> [Document section]
• • • • •
As mentioned above, STRINSYN responses are sent asynchronously when certain events occur. However, these may not occur for indefinite periods of time. To deliberately cause a STRINSYN response to be sent at the next opportunity when it is known the next byte will be a opcode, the SYNC command must be sent to that node over its byte stream.
In general, a new EmCan client sends SYNC stream commands to all nodes it knows and cares about as part of its initialization procedure. If any STRIN data is received from a node before the STRINSYN for that node, the STRIN data is discarded.
All EmCan clients will receive STRINSYN responses for a node when a SYNC command is sent from any client to that node. Since STRINSYN responses can also be sent asynchronously, clients are encouraged to watch for STRINSYN responses and not send SYNC commands if they are already in sync with the received byte stream from that node.
Indicates data bytes sent by the bus node with address adr over its byte stream.
N is the number of data bytes. Exactly n data bytes must follow n.
Generally, EmCan stream servers will send all stream data from all nodes to all clients. Nodes may send some stream data asychronously, and it may be difficult or impossible for a EmCan stream server to determine which client, if any, caused a particular sequence of bytes to be sent by a node. When a client sends a command over the stream interface to a node, it will receive the response. However, it will also likely see responses to commands from all other clients without seeing the commands that caused them. Clients need to take this into account when processing the stream from each node. Clients are encouraged to watch the stream from each node and not request information that the node has already sent, regardless of why the data was sent.
The last 8 response opcodes in the EmCan range (56 - 63) are reserved for use private to the particular device implementation. These responses MUST NOT be used to provide any additional features relative to the EmCan bus during end user or other normal operation. Their purpose is to allow manufacturers to implement special features for production test, diagnostics, debugging, and the like.
• • • • •
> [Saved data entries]
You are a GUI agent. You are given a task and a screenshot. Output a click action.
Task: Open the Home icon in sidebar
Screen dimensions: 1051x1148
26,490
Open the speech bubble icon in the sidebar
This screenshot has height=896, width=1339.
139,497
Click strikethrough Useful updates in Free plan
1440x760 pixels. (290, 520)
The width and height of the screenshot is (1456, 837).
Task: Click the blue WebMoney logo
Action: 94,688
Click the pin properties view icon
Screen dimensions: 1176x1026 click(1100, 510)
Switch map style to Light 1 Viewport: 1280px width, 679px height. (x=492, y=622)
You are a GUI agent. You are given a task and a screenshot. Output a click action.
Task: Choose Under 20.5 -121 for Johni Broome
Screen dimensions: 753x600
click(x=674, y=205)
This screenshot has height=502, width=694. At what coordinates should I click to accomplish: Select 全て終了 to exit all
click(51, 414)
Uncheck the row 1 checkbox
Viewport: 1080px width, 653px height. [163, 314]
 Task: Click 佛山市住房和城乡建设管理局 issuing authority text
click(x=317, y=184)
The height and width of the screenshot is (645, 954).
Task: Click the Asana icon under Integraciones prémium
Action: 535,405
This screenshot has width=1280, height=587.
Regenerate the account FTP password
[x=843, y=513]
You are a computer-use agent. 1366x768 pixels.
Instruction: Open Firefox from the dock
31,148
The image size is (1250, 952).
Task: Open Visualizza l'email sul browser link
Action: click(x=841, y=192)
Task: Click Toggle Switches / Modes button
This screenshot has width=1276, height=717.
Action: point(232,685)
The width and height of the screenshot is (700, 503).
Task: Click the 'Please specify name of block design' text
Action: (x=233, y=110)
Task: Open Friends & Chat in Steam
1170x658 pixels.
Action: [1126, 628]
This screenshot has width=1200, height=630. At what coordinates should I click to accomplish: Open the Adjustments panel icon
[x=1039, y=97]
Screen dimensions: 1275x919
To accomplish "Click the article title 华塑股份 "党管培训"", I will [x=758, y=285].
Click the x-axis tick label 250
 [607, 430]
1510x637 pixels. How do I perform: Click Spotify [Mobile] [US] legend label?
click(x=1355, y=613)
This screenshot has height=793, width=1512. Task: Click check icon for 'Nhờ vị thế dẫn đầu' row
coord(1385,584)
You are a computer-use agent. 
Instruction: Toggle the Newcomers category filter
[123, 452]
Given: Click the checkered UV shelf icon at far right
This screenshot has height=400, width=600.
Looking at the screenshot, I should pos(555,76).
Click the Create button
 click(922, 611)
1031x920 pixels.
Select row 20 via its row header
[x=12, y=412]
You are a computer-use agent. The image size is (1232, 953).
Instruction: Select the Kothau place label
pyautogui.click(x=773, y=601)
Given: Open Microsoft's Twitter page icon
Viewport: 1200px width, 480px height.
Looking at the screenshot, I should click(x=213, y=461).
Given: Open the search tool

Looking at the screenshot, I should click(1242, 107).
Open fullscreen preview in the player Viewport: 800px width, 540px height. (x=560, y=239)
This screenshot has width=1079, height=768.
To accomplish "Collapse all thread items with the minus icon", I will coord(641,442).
• • • • •
Reproduce the entire EmCan stream section word for word. Work from the EmCan stream section alone and leave the listing aside.

> [Output below]
As mentioned above, STRINSYN responses are sent asynchronously when certain events occur. However, these may not occur for indefinite periods of time. To deliberately cause a STRINSYN response to be sent at the next opportunity when it is known the next byte will be a opcode, the SYNC command must be sent to that node over its byte stream.
In general, a new EmCan client sends SYNC stream commands to all nodes it knows and cares about as part of its initialization procedure. If any STRIN data is received from a node before the STRINSYN for that node, the STRIN data is discarded.
All EmCan clients will receive STRINSYN responses for a node when a SYNC command is sent from any client to that node. Since STRINSYN responses can also be sent asynchronously, clients are encouraged to watch for STRINSYN responses and not send SYNC commands if they are already in sync with the received byte stream from that node.
Indicates data bytes sent by the bus node with address adr over its byte stream.
N is the number of data bytes. Exactly n data bytes must follow n.
Generally, EmCan stream servers will send all stream data from all nodes to all clients. Nodes may send some stream data asychronously, and it may be difficult or impossible for a EmCan stream server to determine which client, if any, caused a particular sequence of bytes to be sent by a node. When a client sends a command over the stream interface to a node, it will receive the response. However, it will also likely see responses to commands from all other clients without seeing the commands that caused them. Clients need to take this into account when processing the stream from each node. Clients are encouraged to watch the stream from each node and not request information that the node has already sent, regardless of why the data was sent.
The last 8 response opcodes in the EmCan range (56 - 63) are reserved for use private to the particular device implementation. These responses MUST NOT be used to provide any additional features relative to the EmCan bus during end user or other normal operation. Their purpose is to allow manufacturers to implement special features for production test, diagnostics, debugging, and the like.